* _What you should do_:
In the data below, retype exactly the line that contains "Click the Export" and every line after it, through the last.

* _Data for analysis_:
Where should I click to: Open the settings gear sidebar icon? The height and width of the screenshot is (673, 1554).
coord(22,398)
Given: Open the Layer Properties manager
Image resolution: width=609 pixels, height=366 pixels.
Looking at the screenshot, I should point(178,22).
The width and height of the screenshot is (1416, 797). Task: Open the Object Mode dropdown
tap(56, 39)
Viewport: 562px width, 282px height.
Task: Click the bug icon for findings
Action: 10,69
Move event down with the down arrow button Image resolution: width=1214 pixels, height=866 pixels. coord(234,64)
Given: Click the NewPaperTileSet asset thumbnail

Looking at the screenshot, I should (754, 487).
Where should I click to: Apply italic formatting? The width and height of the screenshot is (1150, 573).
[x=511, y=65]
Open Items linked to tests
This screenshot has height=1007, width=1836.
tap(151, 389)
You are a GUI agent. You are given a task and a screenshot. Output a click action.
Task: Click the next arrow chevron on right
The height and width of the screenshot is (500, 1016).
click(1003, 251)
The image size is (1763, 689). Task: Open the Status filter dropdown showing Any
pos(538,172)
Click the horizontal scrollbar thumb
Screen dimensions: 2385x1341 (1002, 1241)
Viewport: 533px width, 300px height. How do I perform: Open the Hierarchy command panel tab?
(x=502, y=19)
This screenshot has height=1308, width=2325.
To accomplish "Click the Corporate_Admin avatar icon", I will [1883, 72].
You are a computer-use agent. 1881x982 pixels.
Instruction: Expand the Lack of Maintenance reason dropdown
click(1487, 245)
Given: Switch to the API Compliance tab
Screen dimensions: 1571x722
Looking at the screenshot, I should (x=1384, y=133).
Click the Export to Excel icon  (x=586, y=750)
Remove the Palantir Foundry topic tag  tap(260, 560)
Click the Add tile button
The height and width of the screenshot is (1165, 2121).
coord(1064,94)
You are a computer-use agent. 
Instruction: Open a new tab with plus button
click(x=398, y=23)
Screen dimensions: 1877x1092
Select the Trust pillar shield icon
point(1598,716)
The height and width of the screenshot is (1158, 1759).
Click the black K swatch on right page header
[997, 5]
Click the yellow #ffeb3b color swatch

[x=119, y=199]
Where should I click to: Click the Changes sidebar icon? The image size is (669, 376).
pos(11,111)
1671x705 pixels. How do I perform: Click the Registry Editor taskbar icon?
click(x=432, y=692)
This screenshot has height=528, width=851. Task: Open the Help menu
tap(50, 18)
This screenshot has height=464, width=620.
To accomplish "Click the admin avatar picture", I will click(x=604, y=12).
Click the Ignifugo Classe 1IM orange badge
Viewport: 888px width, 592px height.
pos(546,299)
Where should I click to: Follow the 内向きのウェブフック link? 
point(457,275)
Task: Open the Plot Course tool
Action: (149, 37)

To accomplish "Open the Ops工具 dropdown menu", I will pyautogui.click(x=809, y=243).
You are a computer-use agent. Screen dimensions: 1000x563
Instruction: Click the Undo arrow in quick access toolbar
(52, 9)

* _Answer area_:
Click the Export to Excel icon  (x=586, y=750)
Remove the Palantir Foundry topic tag  tap(260, 560)
Click the Add tile button
The height and width of the screenshot is (1165, 2121).
coord(1064,94)
You are a computer-use agent. 
Instruction: Open a new tab with plus button
click(x=398, y=23)
Screen dimensions: 1877x1092
Select the Trust pillar shield icon
point(1598,716)
The height and width of the screenshot is (1158, 1759).
Click the black K swatch on right page header
[997, 5]
Click the yellow #ffeb3b color swatch

[x=119, y=199]
Where should I click to: Click the Changes sidebar icon? The image size is (669, 376).
pos(11,111)
1671x705 pixels. How do I perform: Click the Registry Editor taskbar icon?
click(x=432, y=692)
This screenshot has height=528, width=851. Task: Open the Help menu
tap(50, 18)
This screenshot has height=464, width=620.
To accomplish "Click the admin avatar picture", I will click(x=604, y=12).
Click the Ignifugo Classe 1IM orange badge
Viewport: 888px width, 592px height.
pos(546,299)
Where should I click to: Follow the 内向きのウェブフック link? 
point(457,275)
Task: Open the Plot Course tool
Action: (149, 37)

To accomplish "Open the Ops工具 dropdown menu", I will pyautogui.click(x=809, y=243).
You are a computer-use agent. Screen dimensions: 1000x563
Instruction: Click the Undo arrow in quick access toolbar
(52, 9)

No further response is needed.